Rona Munro’s adaptation draws on the themes of love and war and Director Melly Still injects this with remarkable theatricality. The integration of music to underscore the story, composed by Harry Blake, is one of the reasons this story belongs on the stage as it creates an ambience you’ll only ever have in live theatre. However, despite the strong theatricality, the huge plot can distract from the audience forming strong connections as so many stories are told on stage.
It’s the start of World War Two and the Greek town of Cephalonia is invaded as Greece enters the conflict. We see the people of this town’s lives turned upside down, yet beneath it all we are introduced to multiple love stories that form through the tragedy. There is a love story between two soldiers that blossoms in the midst of the war, and a young woman who is in love with a charismatic man Mandras in Cephalonia. When he leaves for war, Italian soldier Captain Corelli comes to stay and despite their differences they fall for each other.
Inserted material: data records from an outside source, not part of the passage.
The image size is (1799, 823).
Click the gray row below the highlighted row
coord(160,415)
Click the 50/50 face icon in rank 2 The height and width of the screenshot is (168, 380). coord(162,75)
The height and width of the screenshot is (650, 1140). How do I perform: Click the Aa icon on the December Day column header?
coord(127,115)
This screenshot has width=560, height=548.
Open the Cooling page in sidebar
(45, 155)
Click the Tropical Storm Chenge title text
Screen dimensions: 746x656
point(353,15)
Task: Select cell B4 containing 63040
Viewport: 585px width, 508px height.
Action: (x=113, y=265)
It’s a complex plot and we meet a lot of characters so if it’s not a story you’re familiar with it’s worth familiarising yourself with the context. We travel through the 1930s and 1940s meeting many people along the way. Some are soldiers fighting in battle, others are villagers in Cephalonia and with the multi-rolling it takes a little time to get to grips with. However, Melly Still’s direction is clever as she tells the story is a simple yet precise way.
Designer Mayou Trikerioti has created a simplistic set that oozes style. The clever use of striking projection transitions the story into different areas such as the village life of Cephalonia to the front-line of the battlefield. Alongside the use of sound effects, we are transported right into the beating heart of this story.
Madison Clare plays the girl next door Pelagia, the daughter of the doctor in Cephalonia who dreams of becoming a surgeon one day. She’s feisty and genuine and her big dreams to defy gender stereotypes is refreshing to see in a story set back in time. Clare is superb at capturing the fearless side of the character as she doesn’t conform to the usual romantic female stereotype. She makes the men in her life earn their place in her heart and she’s a compelling character to follow through the story.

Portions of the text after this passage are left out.